Für Gründer, die Arbeitsplatz-KI bauen, ist die Warnung ebenfalls klar. Gegen eingebettete Assistenten in Slack, Microsoft Copilot und Google Gemini anzutreten, wird schwierig, wenn das Start-up-Produkt lediglich „Fragen zur Arbeit stellen“ ist. Die besseren Chancen liegen eher in domänenspezifischen Aktionen, höherer Abruffqualität, Governance oder Systemen, die hinter diesen Assistenten sitzen, statt sie ersetzen zu wollen.

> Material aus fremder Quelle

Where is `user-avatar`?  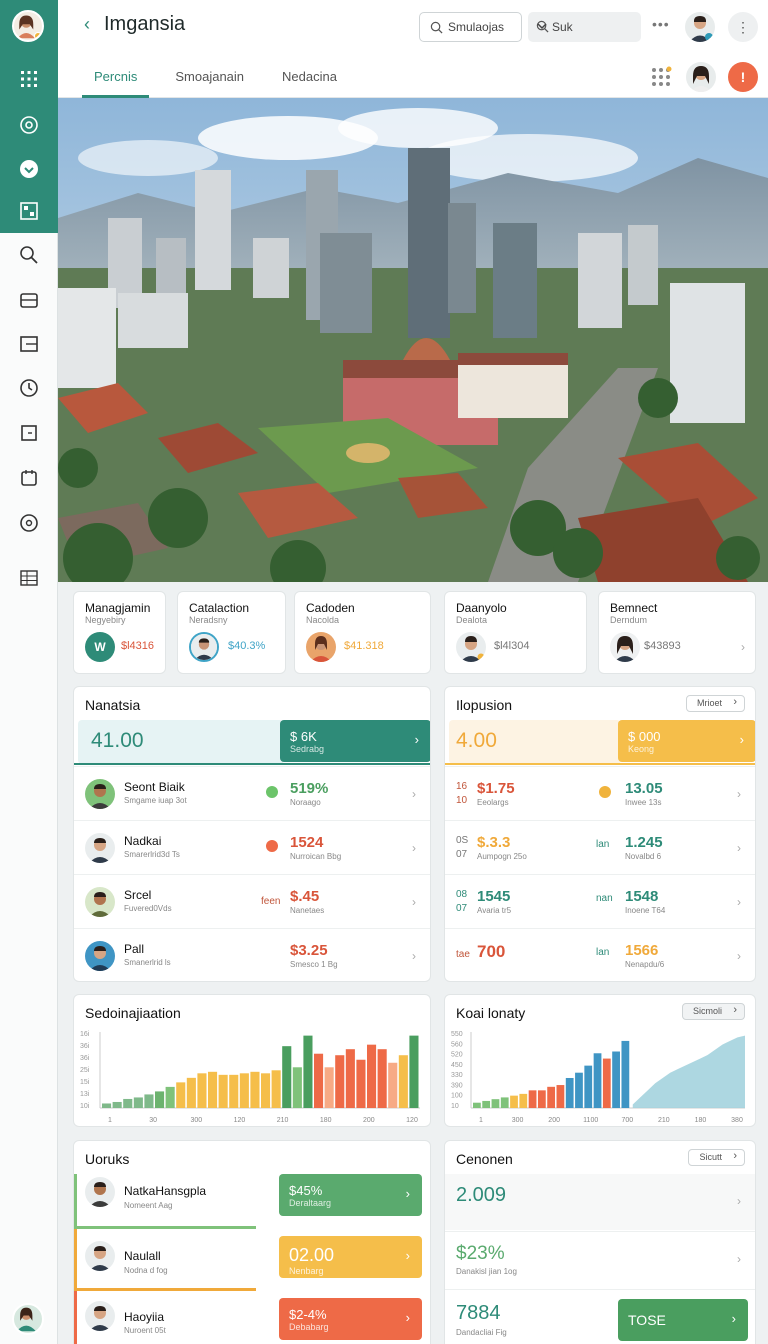 user-avatar is located at coordinates (28, 26).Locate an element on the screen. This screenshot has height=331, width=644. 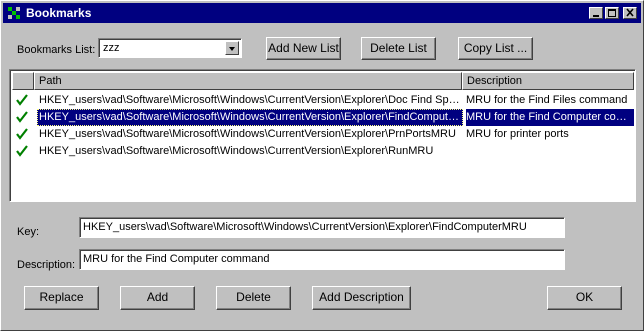
delete-list-button: Delete List is located at coordinates (398, 48). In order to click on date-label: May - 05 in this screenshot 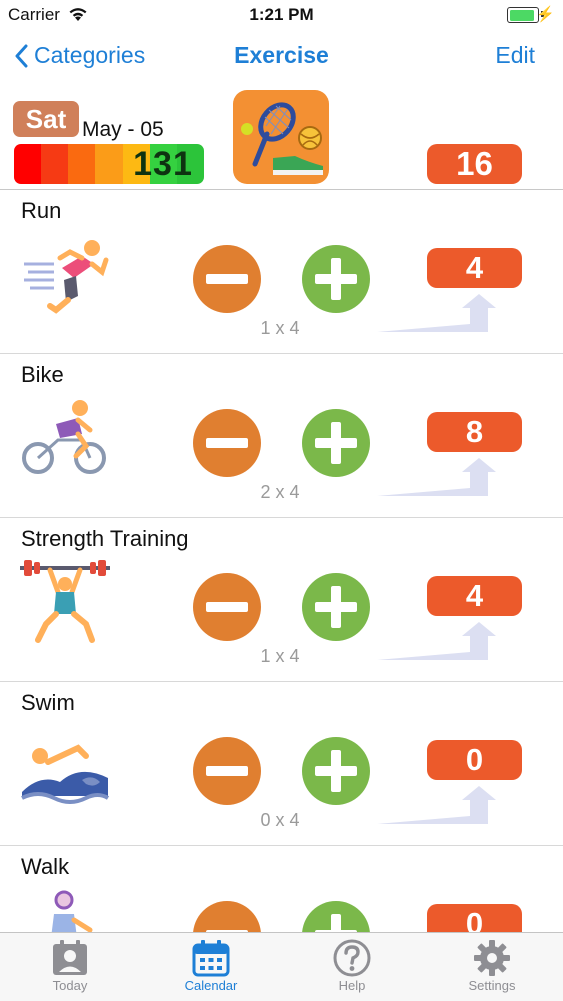, I will do `click(123, 130)`.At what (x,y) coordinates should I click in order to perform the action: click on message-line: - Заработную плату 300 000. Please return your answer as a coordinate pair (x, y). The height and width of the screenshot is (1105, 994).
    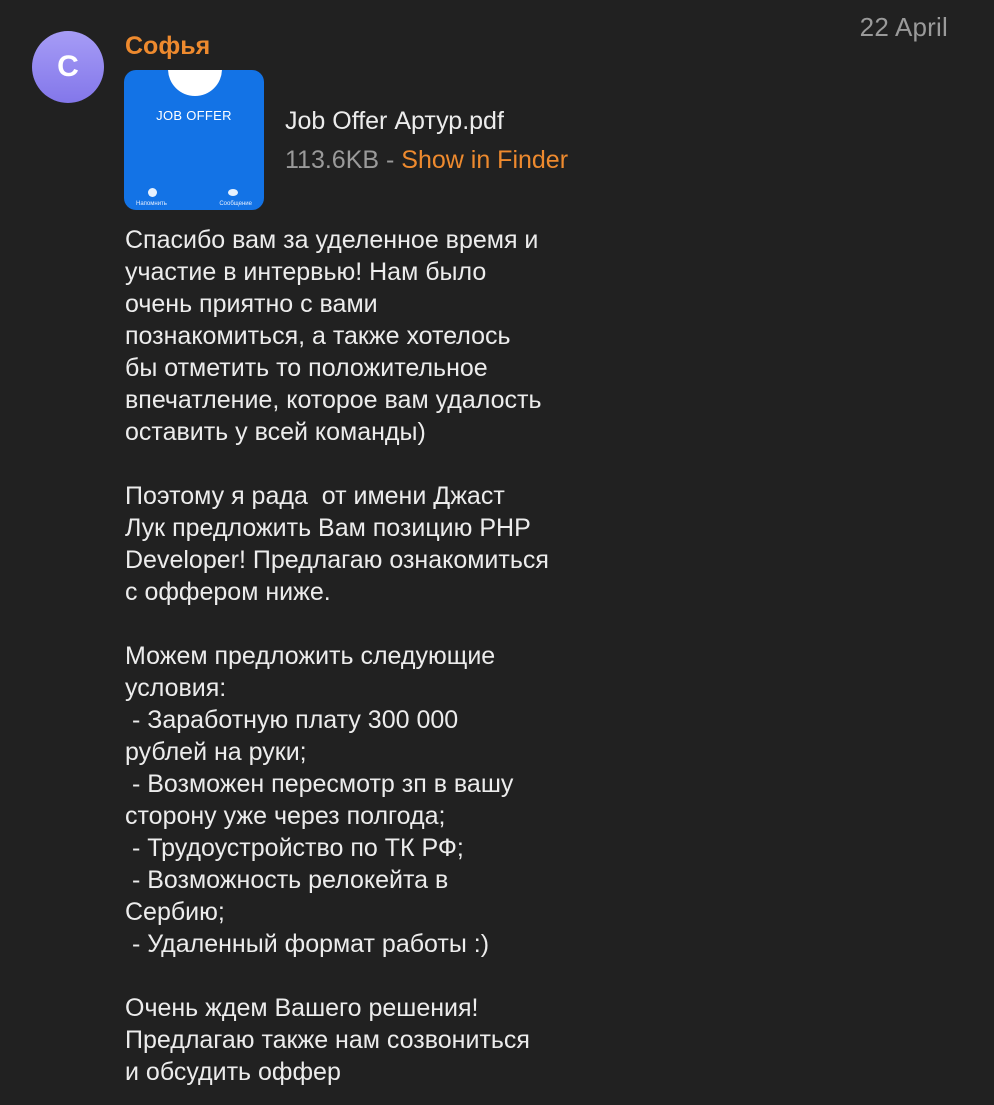
    Looking at the image, I should click on (292, 720).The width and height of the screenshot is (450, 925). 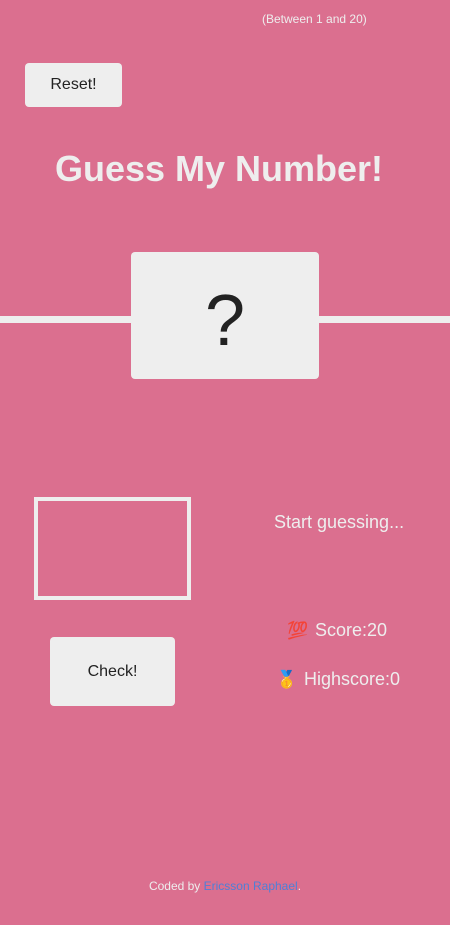 What do you see at coordinates (287, 679) in the screenshot?
I see `medal-icon: 🥇` at bounding box center [287, 679].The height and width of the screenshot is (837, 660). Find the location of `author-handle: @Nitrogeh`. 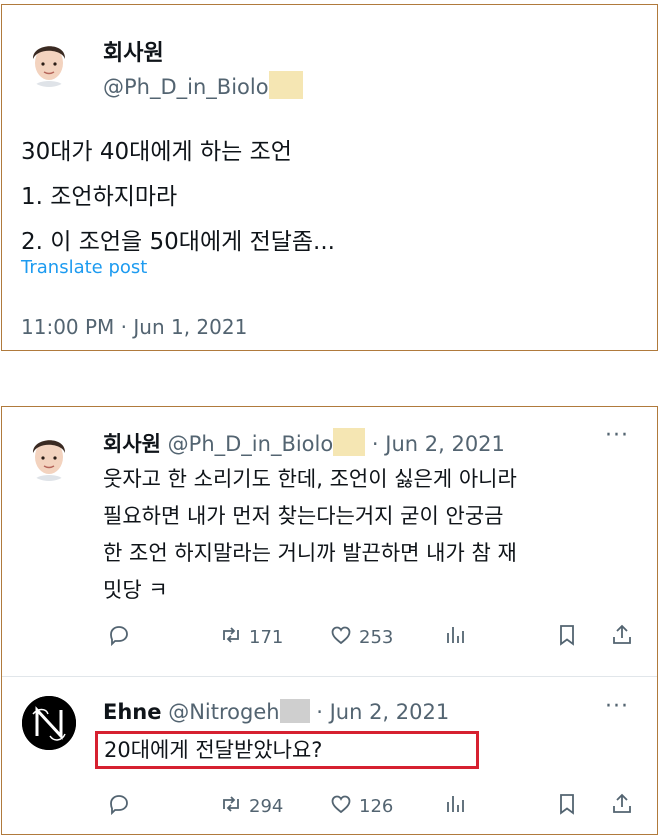

author-handle: @Nitrogeh is located at coordinates (224, 712).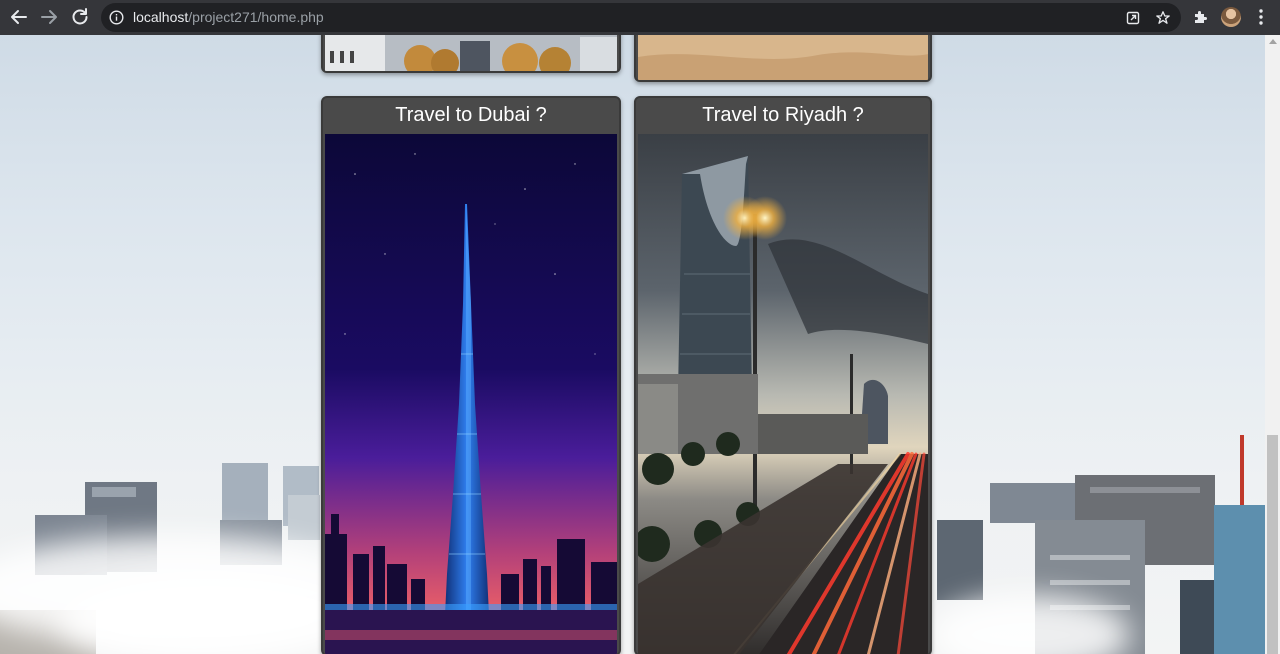 Image resolution: width=1280 pixels, height=654 pixels. Describe the element at coordinates (1261, 17) in the screenshot. I see `more-menu-icon` at that location.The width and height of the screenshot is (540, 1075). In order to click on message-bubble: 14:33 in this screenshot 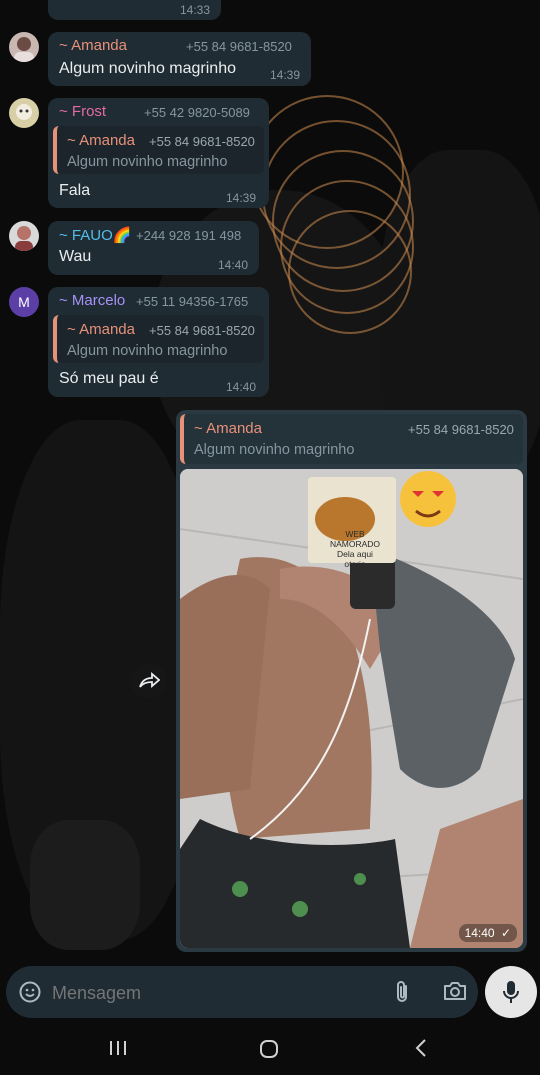, I will do `click(134, 10)`.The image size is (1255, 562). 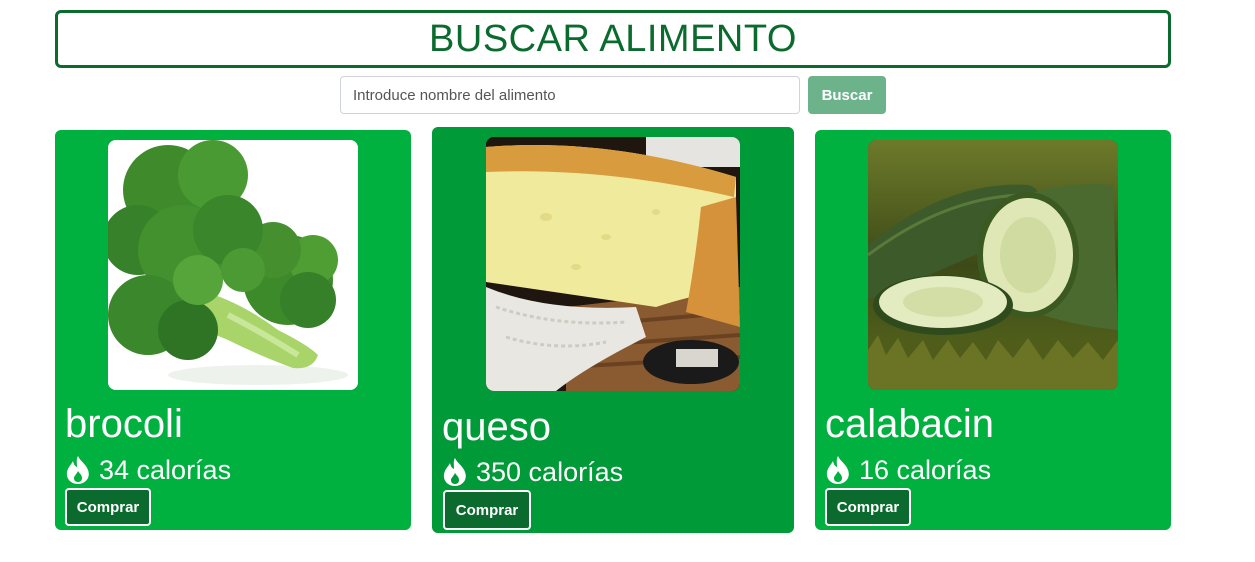 I want to click on food-name: brocoli, so click(x=124, y=424).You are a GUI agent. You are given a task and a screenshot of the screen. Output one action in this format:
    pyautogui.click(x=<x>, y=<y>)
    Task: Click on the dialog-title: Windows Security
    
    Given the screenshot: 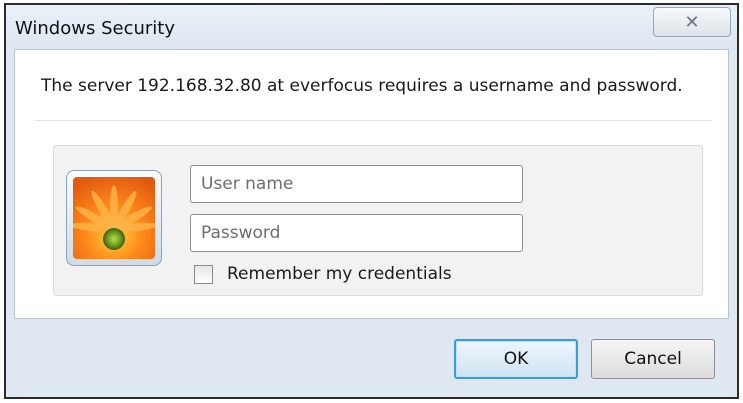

Die nächsten Signale betreffen Produkttiefe und Modellbreite. Salesforce hat gesagt, dass die Terminbuchung kurz nach dem Start folgen soll, und die Unterstützung zusätzlicher Modellanbieter soll dieses Jahr kommen. Wenn Google Gemini- oder OpenAI-Modelle in Slackbot auftauchen, wird sich zeigen, wie ernst Salesforce eine Multi-Modell-Architektur meint.
Unternehmenskäufer sollten auch auf klarere Aussagen zur Unterstützung externer Systeme achten, insbesondere über Salesforce hinaus. Integrationen mit Datensätzen außerhalb von Salesforce, eindeutigere Admin-Steuerungen und bessere Prüfprotokollierung werden darüber entscheiden, ob Slackbot zu einem allgemeinen Arbeitsplatz-Assistenten werden kann oder vor allem ein Salesforce-zentrierter bleibt.
Schließlich wird die Nutzungsqualität wichtiger sein als die Aufregung zum Start. Unabhängige Kundennachweise zu Zeitersparnis, Halluzinationsraten, Berechtigungsgrenzen und Workflow-Abschluss werden wertvoller sein als interne Adoptionsanekdoten. Bei Workplace-KI verbreitet sich die Neuheit schnell im Chat; dauerhaftes Vertrauen braucht länger.
Salesforces neu aufgebauter Slackbot ist weniger als Chatbot-Upgrade interessant denn als Vertriebsbewegung. Das Unternehmen nutzt Slack, um KI im Arbeitsalltag natürlich wirken zu lassen, statt nur angehängt. Genau dieses strategische Feld wird auch von Microsoft Copilot und Google Gemini umkämpft, aber Slack hat im Wettbewerb einen echten Vorteil: reichhaltigen Gesprächskontext, der mit realer operativer Arbeit verknüpft ist.
Der schwierigere Teil wird sein zu beweisen, dass dieser Kontext in verlässliches Handeln mündet. Unternehmenskunden brauchen keinen weiteren Assistenten, der Meetings zusammenfasst und vage Texte entwirft. Sie brauchen Systeme, die die richtigen Daten abrufen, Berechtigungen wahren und Aufgaben abschließen, ohne mehr Prüfaufwand zu verursachen, als sie einsparen. Wenn Salesforce Slackbot bei diesen Grundlagen zuverlässig macht, hat es eine stärkere Wettbewerbsstory, als das Etikett „agentisch“ vermuten lässt.